Pour forcer la main de l'adversaire, de Gaulle va utiliser alors deux menaces : celle d'une Algérie algérienne qui se construirait sans le F LN et celle de la partition, l'Algérie se trouvant découpée en deux zones dont l'une regrouperait les Européens et les musulmans fidèles à la France. Une solution à l'israélienne qu'Alain Peyrefitte, député et maire de Provins, développera a son instigation dans le Monde. Simple ballon d'essai.
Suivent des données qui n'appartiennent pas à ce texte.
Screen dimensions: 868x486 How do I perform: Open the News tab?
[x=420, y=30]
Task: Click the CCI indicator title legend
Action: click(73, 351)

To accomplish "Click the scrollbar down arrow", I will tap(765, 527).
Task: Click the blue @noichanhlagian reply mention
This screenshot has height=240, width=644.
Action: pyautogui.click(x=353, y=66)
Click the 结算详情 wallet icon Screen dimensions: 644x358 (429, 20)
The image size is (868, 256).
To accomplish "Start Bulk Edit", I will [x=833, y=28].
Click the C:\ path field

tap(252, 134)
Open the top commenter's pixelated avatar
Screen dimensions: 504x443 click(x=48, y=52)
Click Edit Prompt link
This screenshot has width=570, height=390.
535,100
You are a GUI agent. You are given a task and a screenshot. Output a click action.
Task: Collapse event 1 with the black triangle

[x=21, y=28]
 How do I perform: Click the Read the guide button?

En fait, le chef de l'Etat a de plus en plus hâte de se débarrasser, comme il l'a confié a plusieurs interlocuteurs (dont Peyrefitte), du " terrible boulet " algérien.

Les négociations reprennent le 11 février 1962, aux Rousses, station jurassienne de sports d'hiver. Or le GPRA n'est plus présidé par Ferhat Abbas, mais par un nationaliste beaucoup plus dur, Ben Khedda. Du coté français, a coté de Louis Joxe, figurent désormais le démocrate-chrétien Robert Buron, ministre des Transports, depuis longtemps partisan d'un accord avec le FLN, et l'indépendant Jean de Broglie, secrétaire d'Etat au Sahara. Les conversations prennent fin le 18 février, avec un accord de cessez-le-feu.
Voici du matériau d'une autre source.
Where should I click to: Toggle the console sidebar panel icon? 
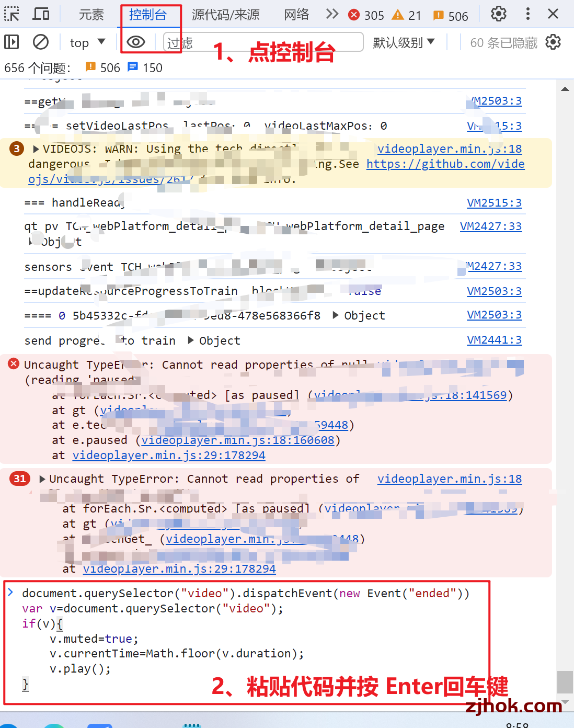point(12,42)
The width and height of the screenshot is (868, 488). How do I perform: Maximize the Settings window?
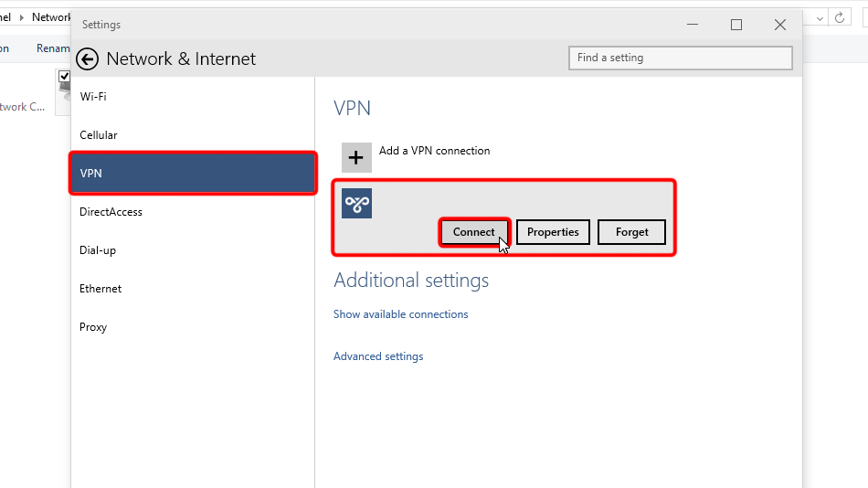pos(736,25)
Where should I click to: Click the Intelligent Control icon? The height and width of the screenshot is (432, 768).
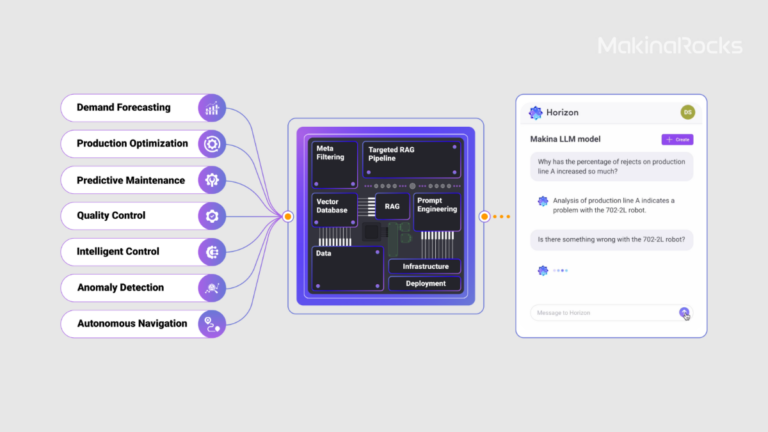tap(212, 252)
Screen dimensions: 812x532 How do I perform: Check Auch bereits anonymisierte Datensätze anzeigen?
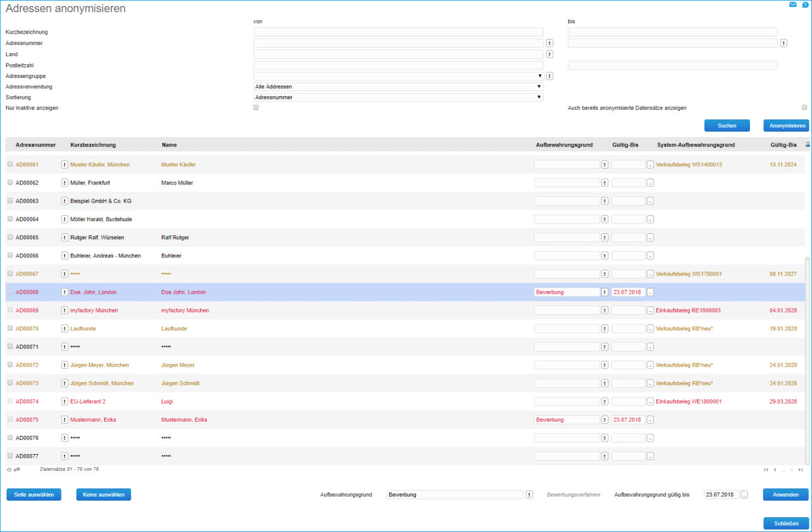pyautogui.click(x=804, y=108)
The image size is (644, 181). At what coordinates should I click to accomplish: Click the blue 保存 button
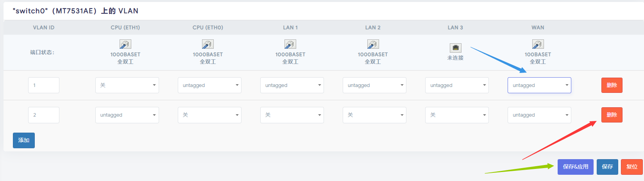pos(607,167)
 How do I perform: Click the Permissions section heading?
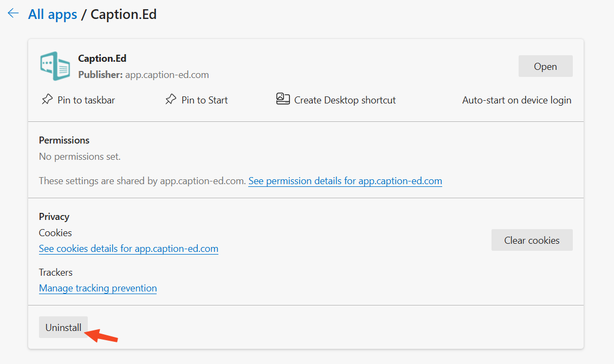coord(64,140)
Le 7 mars s'engage la seconde conférence d'Evian. Elle aboutit à un document de 99 pages paraphé par Joxe, Buron et Broglie et, pour le FLN, par le seul Krim Belkacem.
" Il s'y trouve tout ce que nous avons voulu qu'il y soit ", se réjouira de Gaulle dans ses Mémoires d'espoir, le Renouveau. Notamment, " une fois l'indépendance de l'Algérie accordée par le peuple français et, ensuite, votée par le peuple algérien, une coopération technique approfondie; une condition privilégiée des nationaux de chaque pays sur le territoire de l'autre ; des garanties complètes et précises aux membres de la communauté française qui voudront rester sur place ". Sans compter des droits privilégiés sur l'exploitation du pétrole du Sahara, la poursuite des expériences atomiques et spatiales dans le désert, la disposition pendant au moins quinze années de la base de Mers el-Kébir (1) et de divers aérodromes, le maintien de forces françaises en Algérie pour trois ans. . .
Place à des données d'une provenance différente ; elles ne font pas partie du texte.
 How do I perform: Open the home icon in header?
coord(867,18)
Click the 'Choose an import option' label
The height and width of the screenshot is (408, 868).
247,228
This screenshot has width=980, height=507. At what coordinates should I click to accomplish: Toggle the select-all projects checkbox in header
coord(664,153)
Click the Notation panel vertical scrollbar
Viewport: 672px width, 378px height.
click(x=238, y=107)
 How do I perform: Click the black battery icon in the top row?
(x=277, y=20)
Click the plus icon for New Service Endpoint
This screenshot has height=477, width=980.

II manquait aux accords d'Evian la garantie des garanties

Ces perspectives idylliques vont se heurter a la réalité. Jean Morin, délégué général du gouvernement en Algérie de novembre 1960 a mars 1962, parlera avec tristesse des " non-accords " d'Evian, tant il est vrai que trop d'incertitudes pèsent sur l'avenir de cet épais document.

Certes, l'OAS porte sa responsabilité dans le sanglant chaos qui va suivre. Mais l'exode massif des Européens - que le gouvernement n'a pas su prévoir - sera provoqué par une panique trop compréhensible. Jean-Jacques Susini, l'un des chefs de l'OAS, tentera de négocier avec Chawki Mostefaï, représentant du FLN au sein de l'exécutif provisoire censé assurer la transition jusqu'au referendum d'autodétermination, dont chacun sait qu'il conduira à l'indépendance. Vaine tentative.

Apres avoir été débarqué de la présidence du GPRA, Ferhat Abbas affirmera a propos de ses anciens collègues : " Un colonel leur réglera un jour leur compte, ce sera le colonel Boumediene. Pour celui-ci, le gout du pouvoir et celui du commandement relèvent la pathologie. "
Or Houari Boumediene dispose, en 1962, de la seule force sur laquelle puisse s'appuyer le FLN: les 40 000 hommes de " l'armée des frontières " puissamment équipés et armés, auxquels seule l'armée française pourrait s'opposer. Ce qu'elle n'est plus en mesure de faire.

Trois mois après la signature des accords, ayant balayé le GPRA et l'exécutif provisoire, Boumediene avec son allié Ben Bella font une entrée triomphale à Alger. L'Algérie sera modelée selon leurs vœux, tandis que seront massacres les anciens supplétifs de l'armée française auxquels l'amnistie avait été pourtant promise.
Aux accords d'Evian, il manquait en effet l'essentiel : la garantie des garanties.
De Gaulle réclamait leur application scrupuleuse, mais en ayant déjà tourné la page de la tragédie algérienne, et sans volonté ni moyens de contraindre ceux qui voudraient s'en affranchir. Ainsi la porte s'ouvrait sur le drame final et l'inconnu.
Claude Jacquemart
Valeurs actuelles 15 mars 2O12

(1) La France se retira de Mers el Kebir au bout de cinq années seulement (Ndlr)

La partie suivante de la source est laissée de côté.